§ **MATERIAL FOR THE TASK**:
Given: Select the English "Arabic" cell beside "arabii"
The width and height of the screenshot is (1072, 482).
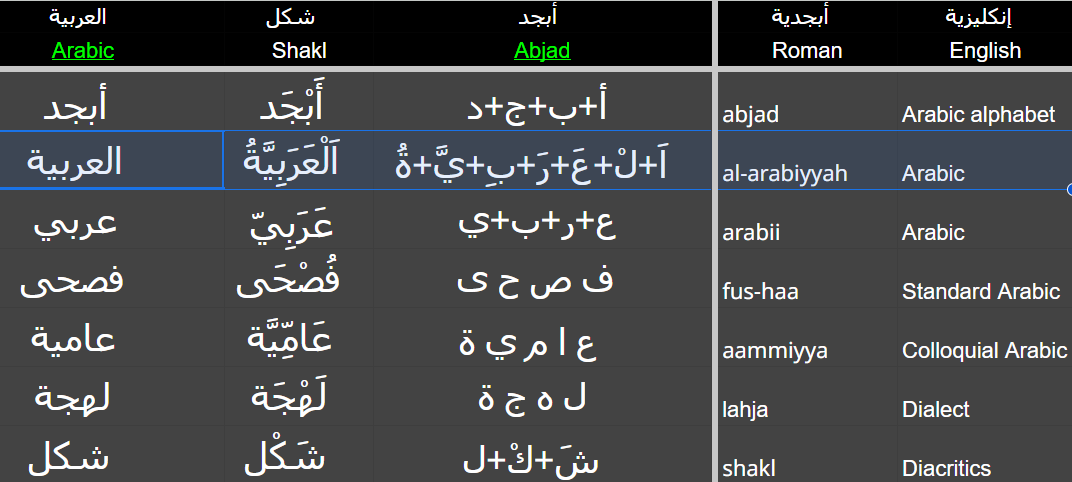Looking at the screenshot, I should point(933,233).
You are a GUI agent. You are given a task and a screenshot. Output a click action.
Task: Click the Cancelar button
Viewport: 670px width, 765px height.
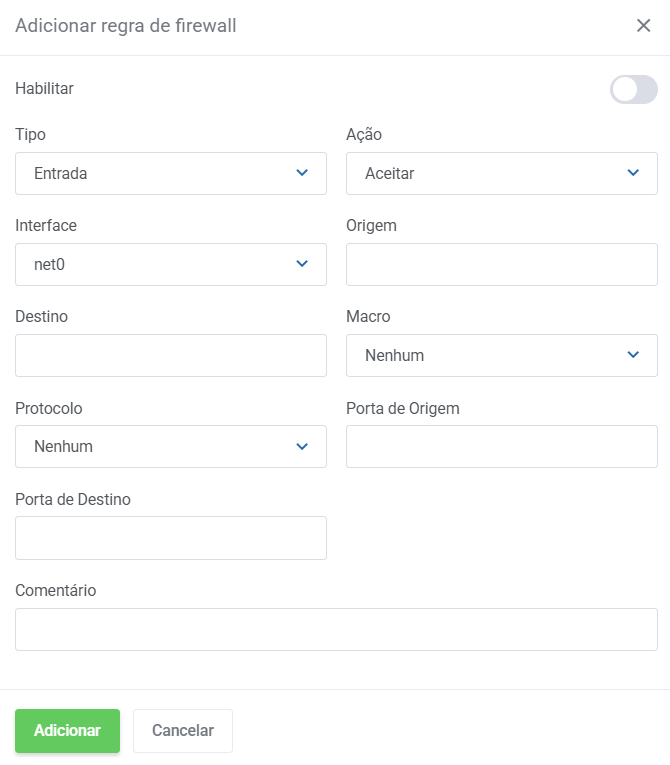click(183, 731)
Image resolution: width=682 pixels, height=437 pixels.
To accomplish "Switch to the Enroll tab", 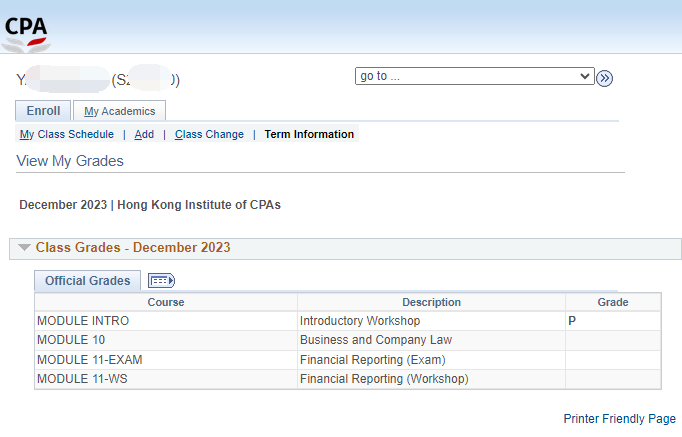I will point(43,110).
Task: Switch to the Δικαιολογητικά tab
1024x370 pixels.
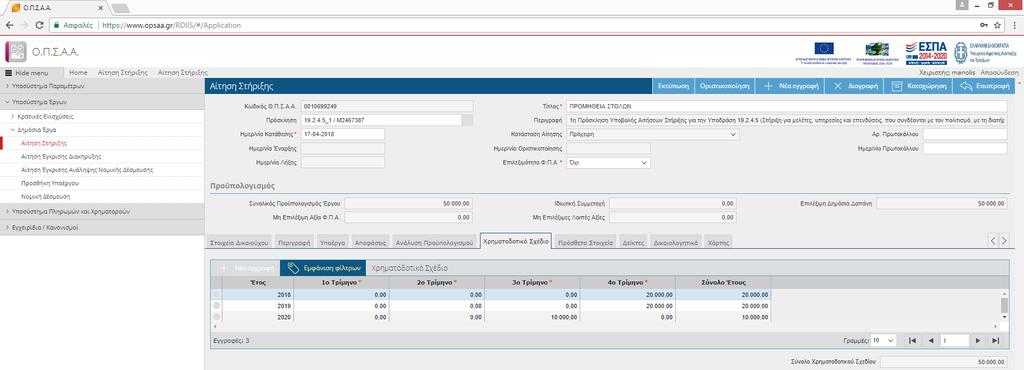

§ **THE EXERCISE**:
Could you copy the stretch from the line containing "Task: Switch to the Δικαιολογητικά tab" through the end of the items, word for word, and leave out any pictures?

§ **FINAL RESULT**:
Task: Switch to the Δικαιολογητικά tab
1024x370 pixels.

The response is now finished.